─── SELECTED TEXT

Amendment Agreement, dated as of June 19, 2008, by and among Pennichuck Corporation, Pennichuck Water Works, Inc. and Bank of America, N.A. (successor by merger to Fleet National Bank)

Contract Categories: Mergers & Acquisitions - Merger Agreements
EX-10.4 10 exhibit104.htm Amendment Agreement ($16,000,000) (Cln)  (M1228588.DOC;1)

EXHIBIT 10.4


AMENDMENT AGREEMENT


This AMENDMENT AGREEMENT (the "Agreement") is dated as of this 19th day of June, 2008, by and among PENNICHUCK CORPORATION, a New Hampshire corporation with a principal place of business at 25 Manchester Street, Merrimack, New Hampshire 03054 ("PC" or the "Borrower"), PENNICHUCK WATER WORKS, INC., a New Hampshire corporation with a principal place of business at 25 Manchester Street, Merrimack, New Hampshire 03054 ("PWW" or the "Guarantor") and BANK OF AMERICA, N.A. (successor by merger to FLEET NATIONAL BANK), a national bank organized under the laws of the United States with a place of business at 1155 Elm Street, Manchester, New Hampshire 03101 (the "Bank").

──────

Rewrite everything from "Amendment Agreement, dated" down to "($16,000,000) (Cln)  (M1228588.DOC;1)" in the Pennichuck amendment agreement, changing "Contract Categories" to "Document Categories". Answer using only the Pennichuck amendment agreement.

─── DATA ROWS

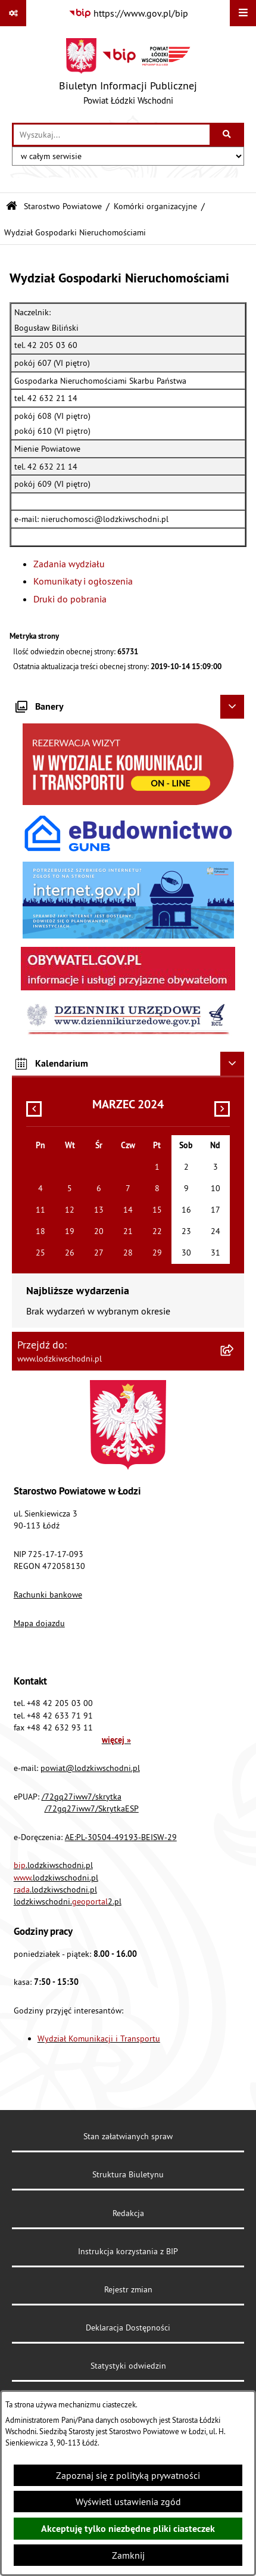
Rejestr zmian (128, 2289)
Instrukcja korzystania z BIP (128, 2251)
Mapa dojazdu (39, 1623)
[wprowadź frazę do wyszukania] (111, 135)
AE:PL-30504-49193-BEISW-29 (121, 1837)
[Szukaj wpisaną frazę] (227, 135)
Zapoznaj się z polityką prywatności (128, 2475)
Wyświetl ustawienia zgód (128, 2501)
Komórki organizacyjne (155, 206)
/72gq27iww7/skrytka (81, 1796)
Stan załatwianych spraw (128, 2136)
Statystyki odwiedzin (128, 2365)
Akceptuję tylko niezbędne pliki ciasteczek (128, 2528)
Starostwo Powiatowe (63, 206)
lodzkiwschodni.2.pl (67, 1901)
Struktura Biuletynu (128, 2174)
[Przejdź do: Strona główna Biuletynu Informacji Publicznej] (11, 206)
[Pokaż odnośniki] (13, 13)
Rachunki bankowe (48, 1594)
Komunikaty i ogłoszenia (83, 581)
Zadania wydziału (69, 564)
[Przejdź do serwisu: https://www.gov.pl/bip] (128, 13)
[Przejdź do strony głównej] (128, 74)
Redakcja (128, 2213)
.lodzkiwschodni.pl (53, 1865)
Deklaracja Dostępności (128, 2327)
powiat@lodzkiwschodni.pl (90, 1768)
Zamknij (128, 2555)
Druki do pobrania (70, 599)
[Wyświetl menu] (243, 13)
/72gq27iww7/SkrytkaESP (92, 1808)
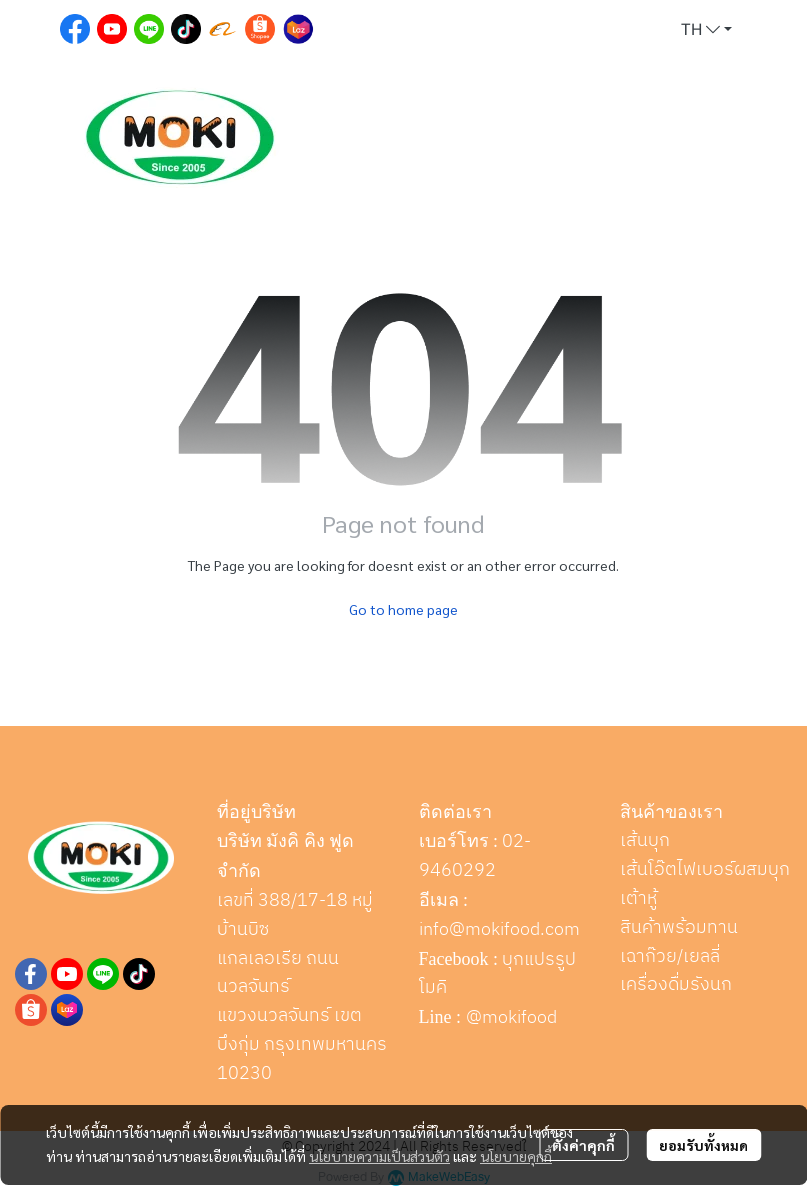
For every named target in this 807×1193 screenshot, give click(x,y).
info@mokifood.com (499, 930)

──────

SOLUTION →
Amendment Agreement, dated as of June 19, 2008, by and among Pennichuck Corporation, Pennichuck Water Works, Inc. and Bank of America, N.A. (successor by merger to Fleet National Bank)

Document Categories: Mergers & Acquisitions - Merger Agreements
EX-10.4 10 exhibit104.htm Amendment Agreement ($16,000,000) (Cln)  (M1228588.DOC;1)